Vijay Lakshmi Chauhan
It began as anything but a story. What shape my thoughts would take, I had no idea, not until they had run a marathon and had arrived at the finish. Then the landscape swung into view. I could see clusters of words and jumbles of images as an artist sees a knot of trees, a mass of rocks, a flock of birds, a patch of the sky. I could now arrange and rearrange till a pattern began to emerge. In the process of writing and rewriting, I discovered the form my narrative would take. Here was a story, a construct—compact yet expressive, flexible though taut. It encapsulated a myriad of emotions; in fact, a whole range of experiences—lived and imagined. No matter how it had begun—as a meditation, a confession, a monologue, a poem, or a play of the mind—it was now a shape, a form that stood as an intermediary between the self and the world that it contemplated.
══════
Exercise task A: In the passage on how a story takes shape, swap "landscape" for "scenery" and write it out starting with "Vijay Lakshmi Chauhan" and going on through "that it contemplated.".
Exercise task B: Extend the passage on how a story takes shape, picking up right after its final sentence.
The lines after this point come from a different source.

Material:
══════
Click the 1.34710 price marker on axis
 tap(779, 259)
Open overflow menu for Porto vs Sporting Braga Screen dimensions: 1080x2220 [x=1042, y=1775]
══════
Task answer A:
Vijay Lakshmi Chauhan
It began as anything but a story. What shape my thoughts would take, I had no idea, not until they had run a marathon and had arrived at the finish. Then the scenery swung into view. I could see clusters of words and jumbles of images as an artist sees a knot of trees, a mass of rocks, a flock of birds, a patch of the sky. I could now arrange and rearrange till a pattern began to emerge. In the process of writing and rewriting, I discovered the form my narrative would take. Here was a story, a construct—compact yet expressive, flexible though taut. It encapsulated a myriad of emotions; in fact, a whole range of experiences—lived and imagined. No matter how it had begun—as a meditation, a confession, a monologue, a poem, or a play of the mind—it was now a shape, a form that stood as an intermediary between the self and the world that it contemplated.

Task answer B:
Perhaps that is what all art does. It becomes a filter through which one begins to view the world. For no matter why we start painting or singing, sculpting or writing, eventually we come to confront bigger questions, the nagging questions that transform a purely subjective experience into a universal riddle, and the intensity of a throbbing moment into pulsations of boundless time.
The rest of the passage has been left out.